■ **Texte à lire**
§ §

Arrivent les accords d’Évian et l’on se demande ce qui va se passer. En règle générale, on pense que le FLN a respecté les accords d’Évian, c’est ce qui est dit partout. Or, si on travaille sur les archives, on s’aperçoit qu’il n’en est rien. Dès le 19 mars au soir, le FLN commet des exactions contre les populations civiles européennes et contre les supplétifs, bien évidemment. Le Président de la République, le général de Gaulle, va alors se positionner d’une manière complètement différente par rapport à l’armée et par rapport à certains de ses ministres. S’il fait tout d’abord dire que les harkis peuvent être employés dans la force locale, il change de position dans une note manuscrite transmise à Pierre Messmer, le 5 février 1962. S’il dit oui pour la gendarmerie et ses auxiliaires, oui pour des appelés musulmans ou français, c’est un non pour tous les harkis. On a donc d’un côté le général de Gaulle qui a la volonté de liquider l’Algérie et, de l’autre, la volonté d’un gouvernement de rassurer les supplétifs et les populations européennes. Dans ce cadre-là, les premières exactions commencent et l’on s’aperçoit que les supplétifs sont totalement démunis face à ce double discours. Si on leur avait assuré qu’ils pourraient conserver la nationalité française, il n’en est rien. Dès juin 1962, le gouvernement déclare qu’à compter du 5 juillet toutes les cartes d’identités émises en Algérie seront nulles. Les Français d’Algérie, d’origine indigène, deviennent automatiquement Algériens à compter de cette date – ceux désirant rester Français devront faire une demande de réintégration devant un tribunal français. C’est prévu avant l’indépendance.

§ §

■ **Documents fournis**

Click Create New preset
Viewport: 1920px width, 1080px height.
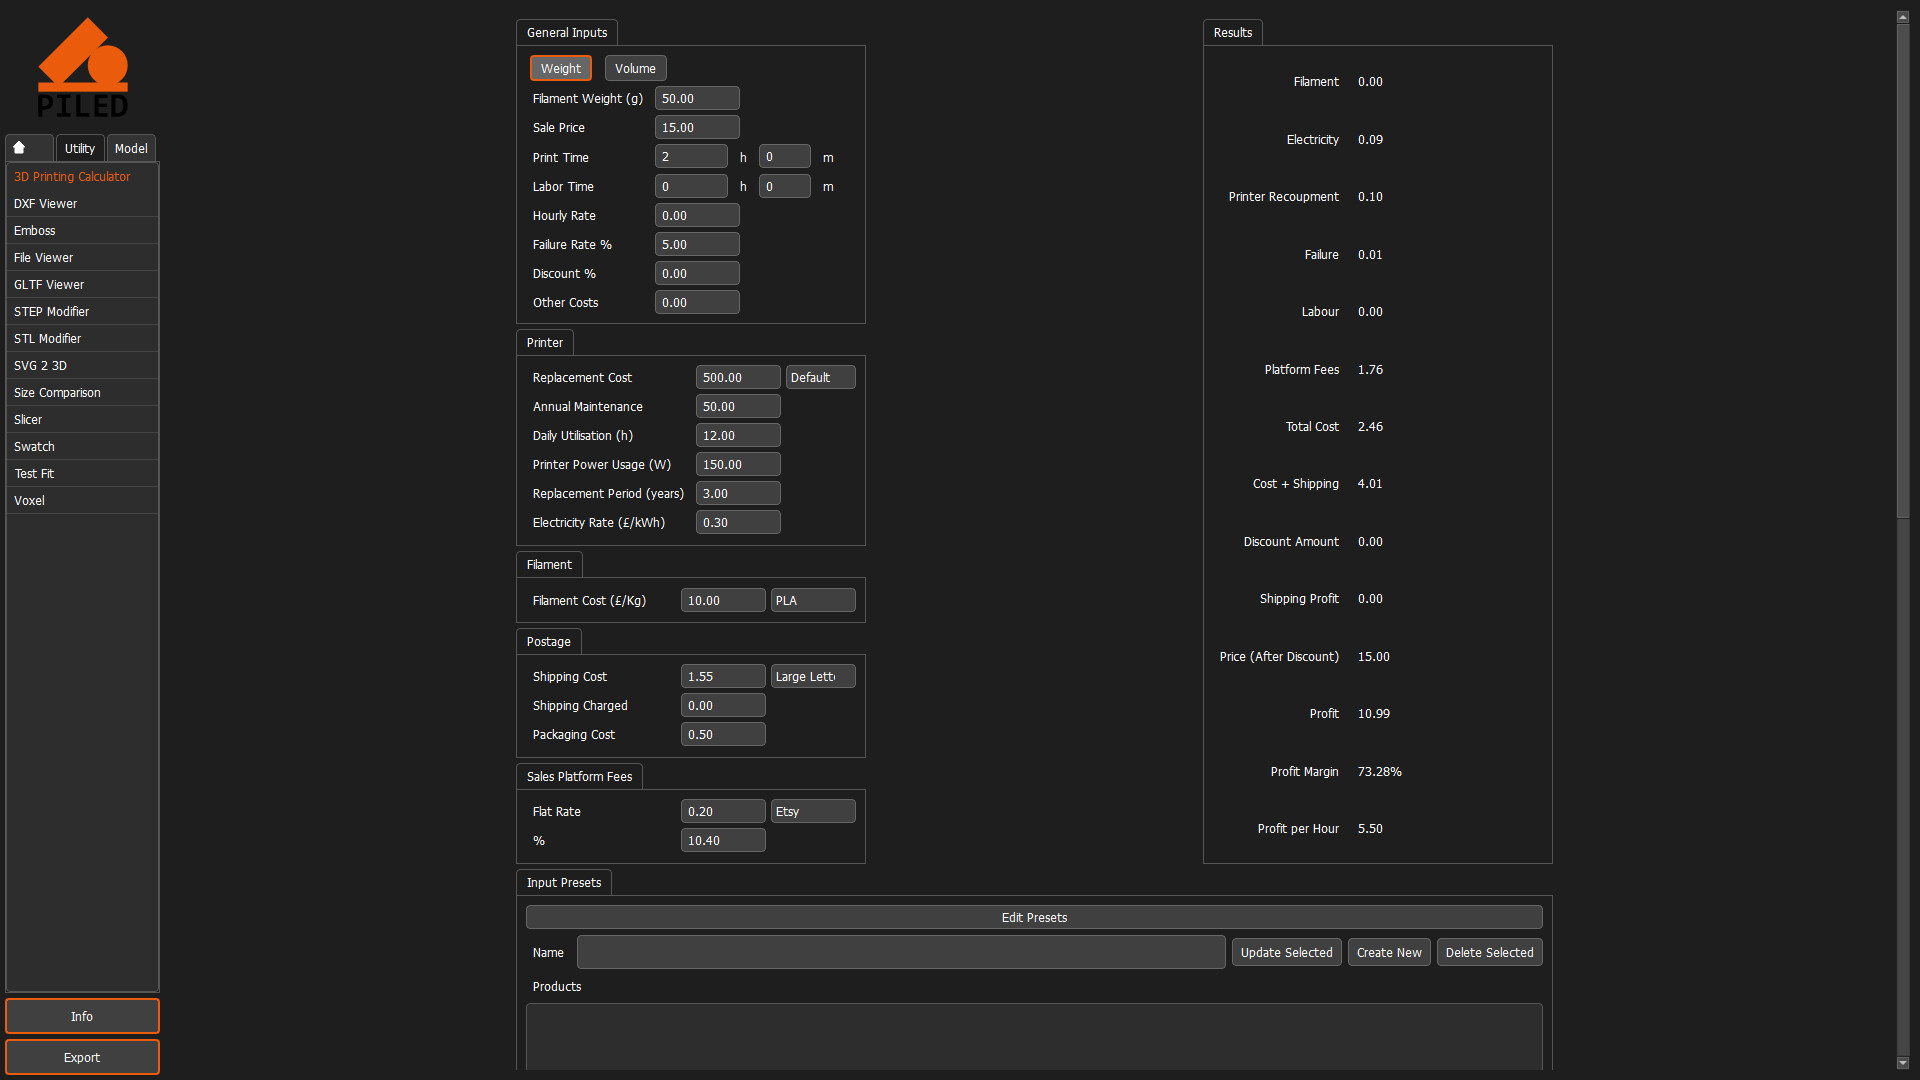pos(1388,952)
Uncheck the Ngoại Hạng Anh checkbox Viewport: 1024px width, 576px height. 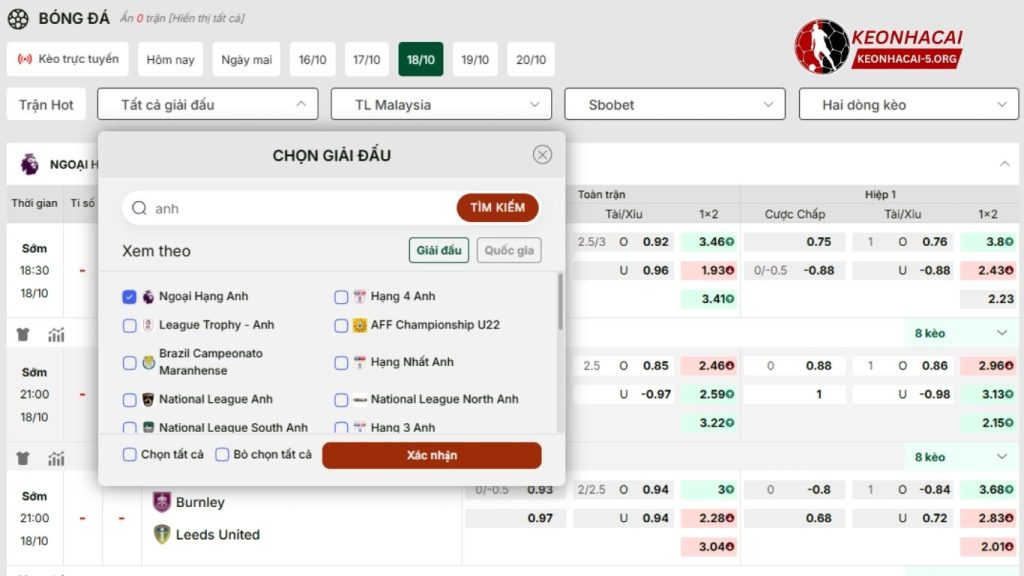pyautogui.click(x=129, y=297)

§ §

■ **Consigne**
Pour chaque affirmation, répondez par oui ou par non selon qu'elle concorde ou non avec le texte sur les accords d’Évian, puis citez les mots du texte qui le montrent.
(a) La note manuscrite du général de Gaulle a été transmise à Pierre Messmer le 5 février 1962.
(b) Les premières exactions du FLN contre les civils européens et les supplétifs datent de juin 1962.
(c) Dans sa note, le général de Gaulle refuse l'emploi des appelés musulmans.
La liste n'a aucun rôle dans ce travail.

■ **Réponse rédigée**
(a) Oui : « il change de position dans une note manuscrite transmise à Pierre Messmer, le 5 février 1962 ».
(b) Non : « Dès le 19 mars au soir, le FLN commet des exactions contre les populations civiles européennes et contre les supplétifs ».
(c) Non : « oui pour des appelés musulmans ou français, c’est un non pour tous les harkis ».